El ate es uno de los pilares de la repostería tradicional mexicana, reconocido por su textura firme, su brillo característico y su sabor intensamente frutal. Este postre consiste en una pasta de fruta cocida con azúcar hasta que espesa y se solidifica al enfriarse, siendo el de guayaba, membrillo y tejocote las variedades más populares.
Su versatilidad lo ha convertido en un elemento indispensable de la gastronomía nacional, consumiéndose solo, con una rebanada de queso —combinación conocida como «atropellado»— o como relleno en panes y empanadas.

El origen de este manjar se remonta a la época del Virreinato, cuando los colonizadores españoles trajeron consigo la técnica europea de la carne de membrillo.
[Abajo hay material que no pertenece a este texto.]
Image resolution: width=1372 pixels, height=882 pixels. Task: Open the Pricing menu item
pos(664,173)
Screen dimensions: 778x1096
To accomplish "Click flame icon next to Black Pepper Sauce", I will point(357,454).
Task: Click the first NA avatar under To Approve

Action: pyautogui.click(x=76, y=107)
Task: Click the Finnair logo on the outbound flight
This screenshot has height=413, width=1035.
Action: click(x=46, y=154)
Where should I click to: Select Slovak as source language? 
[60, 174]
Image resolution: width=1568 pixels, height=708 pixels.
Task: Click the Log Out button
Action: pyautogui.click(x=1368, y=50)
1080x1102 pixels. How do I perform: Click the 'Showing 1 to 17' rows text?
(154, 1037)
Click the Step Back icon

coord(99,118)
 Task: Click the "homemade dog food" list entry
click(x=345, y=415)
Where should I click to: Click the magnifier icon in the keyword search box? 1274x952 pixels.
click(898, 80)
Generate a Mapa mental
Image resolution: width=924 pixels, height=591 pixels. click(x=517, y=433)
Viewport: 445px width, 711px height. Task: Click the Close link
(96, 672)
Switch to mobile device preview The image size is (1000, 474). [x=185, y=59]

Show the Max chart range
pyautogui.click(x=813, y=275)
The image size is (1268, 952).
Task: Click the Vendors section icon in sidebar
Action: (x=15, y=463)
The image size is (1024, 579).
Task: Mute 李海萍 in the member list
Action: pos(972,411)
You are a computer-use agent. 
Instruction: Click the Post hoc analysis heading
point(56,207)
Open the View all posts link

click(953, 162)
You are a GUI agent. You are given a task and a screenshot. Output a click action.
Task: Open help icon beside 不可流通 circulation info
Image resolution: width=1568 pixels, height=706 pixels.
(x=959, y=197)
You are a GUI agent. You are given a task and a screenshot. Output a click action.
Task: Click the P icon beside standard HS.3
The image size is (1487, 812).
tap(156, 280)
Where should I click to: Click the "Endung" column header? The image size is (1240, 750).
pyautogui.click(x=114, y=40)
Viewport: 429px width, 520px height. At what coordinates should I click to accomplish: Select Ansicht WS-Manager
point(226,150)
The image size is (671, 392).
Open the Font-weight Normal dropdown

Fueron las monjas en los conventos, especialmente en ciudades como Morelia, quienes perfeccionaron la receta utilizando frutas locales y adaptando los tiempos de cocción.
Con el paso de los siglos, la receta se extendió por todo el país, obteniendo la famosa «Denominación de Origen» para el Ate de Morelia, consolidándose como un símbolo de la fusión cultural entre Europa y América.

Hoy en día, el proceso de elaboración del ate sigue respetando los métodos artesanales en muchas regiones, utilizando grandes cazos de cobre para concentrar los azúcares naturales de la fruta. Gracias a su alto contenido calórico y su larga vida útil, fue históricamente un alimento valorado por su durabilidad.